Incorporating non-snowplow data
There may be times when you wish to add some fields to our derived tables that are not coming from the events table itself but from your own external data sources.
Our packages are designed to process events associated to sessions, based on newly incoming events from the atomic.events
table. Allowing for incorporating external data into the processing by default is not planned so far, not only because there can be a myriad of ways how different users would want to link their data to our events/sessions, but also because the package would then need some sort of governance over the data source being readily available for the period to be processed, which it has no impact over. However, there is a way to accomplish that through custom models.

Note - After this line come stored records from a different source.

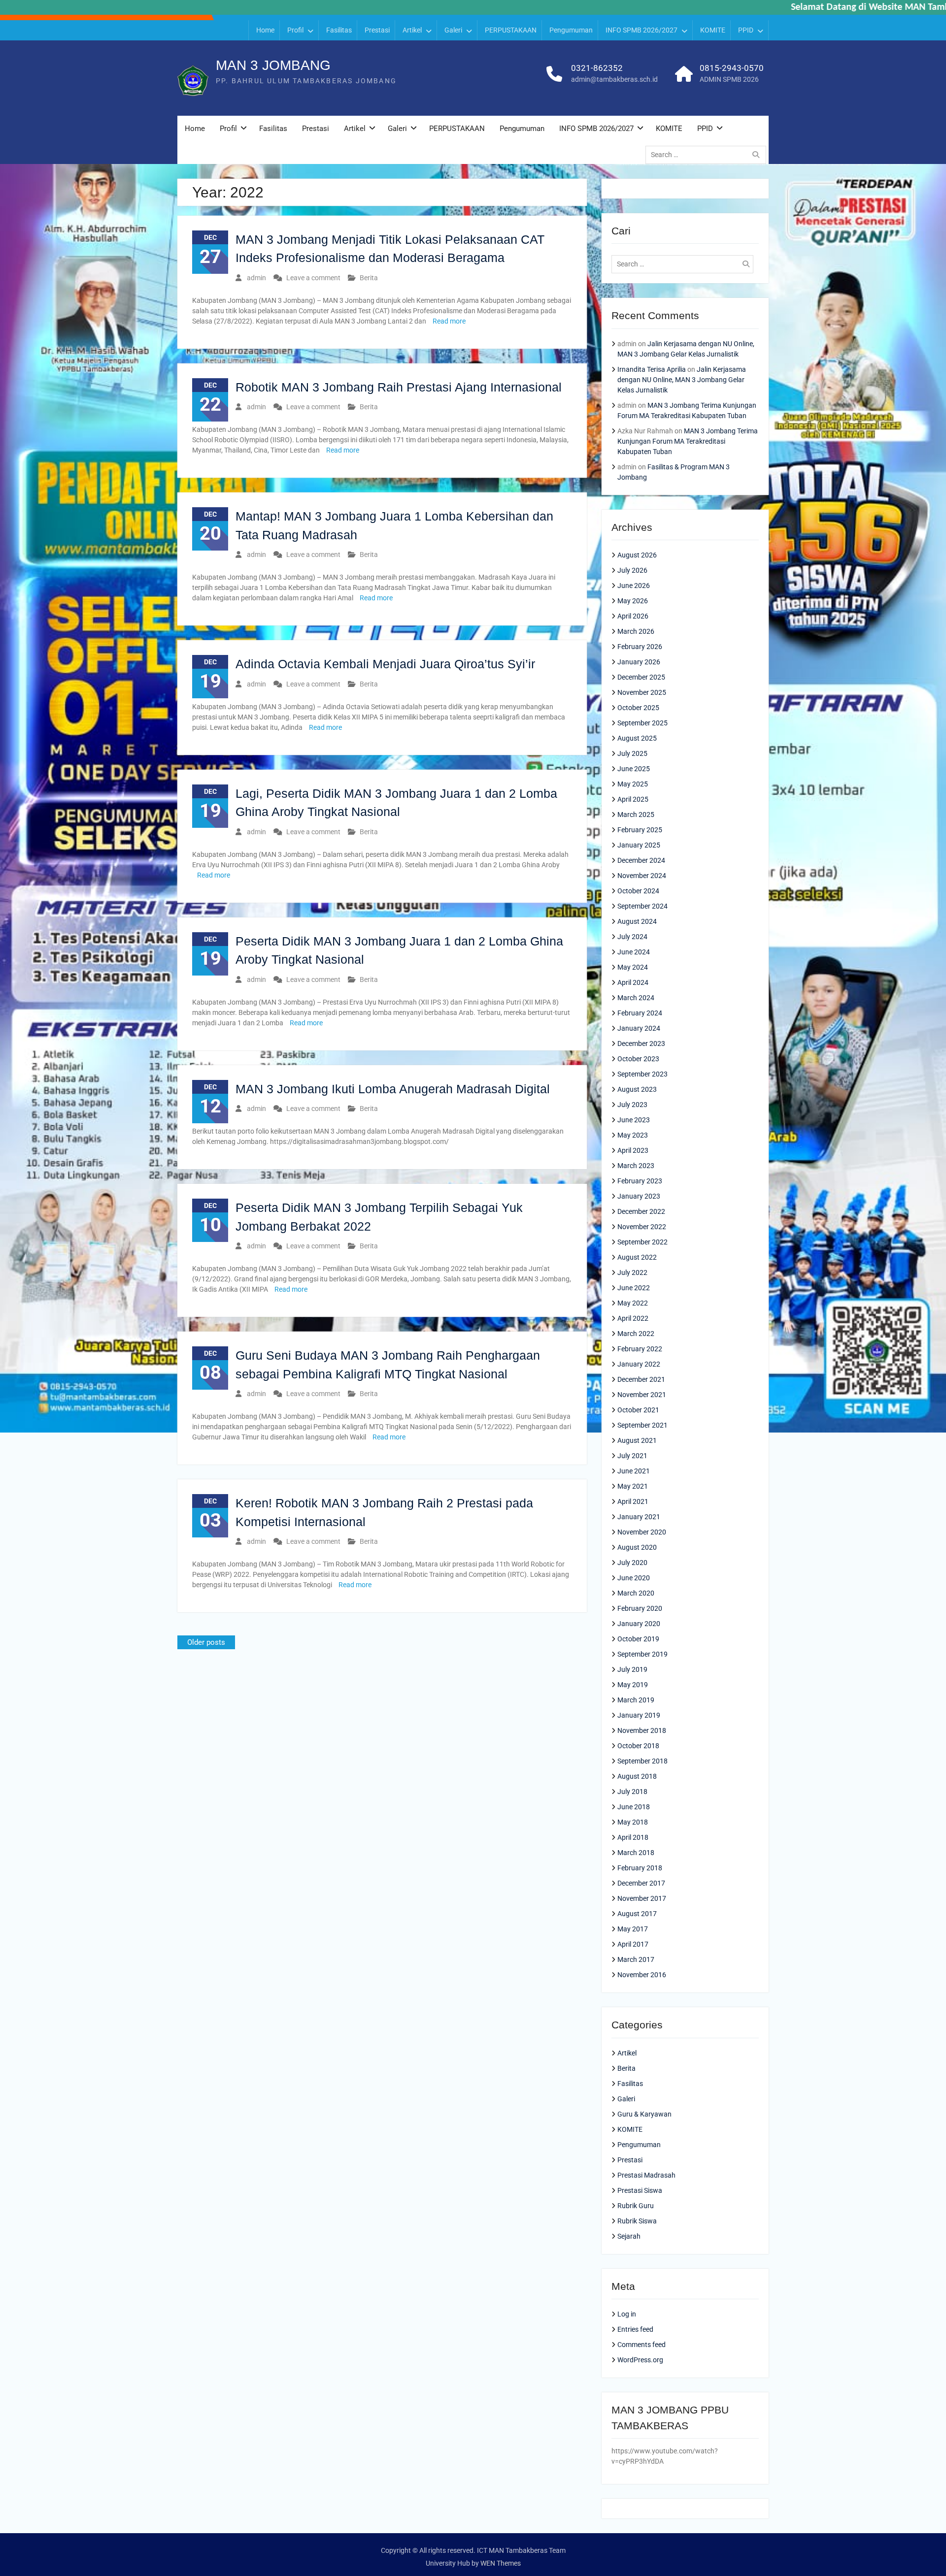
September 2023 (642, 1074)
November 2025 (641, 692)
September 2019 (642, 1654)
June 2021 (633, 1471)
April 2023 (632, 1150)
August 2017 (637, 1914)
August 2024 (637, 921)
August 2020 (637, 1547)
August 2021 (637, 1440)
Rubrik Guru (635, 2206)
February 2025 (639, 830)
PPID (745, 30)
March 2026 (635, 631)
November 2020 (641, 1532)
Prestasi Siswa (639, 2190)
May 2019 (632, 1685)
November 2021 (641, 1395)
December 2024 (641, 860)
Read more (449, 321)
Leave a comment (313, 278)
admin (256, 278)
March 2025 (635, 814)
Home (265, 30)
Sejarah (629, 2236)
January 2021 (638, 1517)
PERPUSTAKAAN (511, 30)
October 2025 (638, 708)
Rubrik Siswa (637, 2221)
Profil (295, 30)
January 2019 (638, 1715)
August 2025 (637, 738)
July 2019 (632, 1669)
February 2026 (639, 647)
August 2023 (637, 1089)
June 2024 (633, 952)
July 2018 (632, 1791)
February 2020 (639, 1608)
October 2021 (638, 1410)
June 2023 (633, 1120)
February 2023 (639, 1181)
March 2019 (635, 1700)
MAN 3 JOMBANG (273, 65)
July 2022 (632, 1272)
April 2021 (632, 1501)
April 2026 (632, 616)
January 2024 (638, 1028)
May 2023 (632, 1135)
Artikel (412, 30)
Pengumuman (571, 30)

Example Scenario 1: Imagine you run an e-commerce site, and you are only tracking the products` SKU, but you have an internal table with richer information about the particular product. You would like to add some extra information to your views table through the custom page_view context.
Example Scenario 2: Wanting to incorporate additional user based information into the sessions table with the use of the external User Profiles table.
In both cases what you could do is follow the recommendations on adding a custom derived table, basically by disabling the package provided derived table, copying the content of the existing derived table as is, which is normally just a select * from the upstream this_run table.
You might want to add extra safety measures to avoid misaligned data between the package and the table you want to bring data from. Consider using a pre-hook that you can add to the config section of your derived table for instance. Update schedules would also need to be synced for a hassle-free run and consider the impact when there are changes, refreshes to the source table, in case you need to run a full or partial refresh afterwards.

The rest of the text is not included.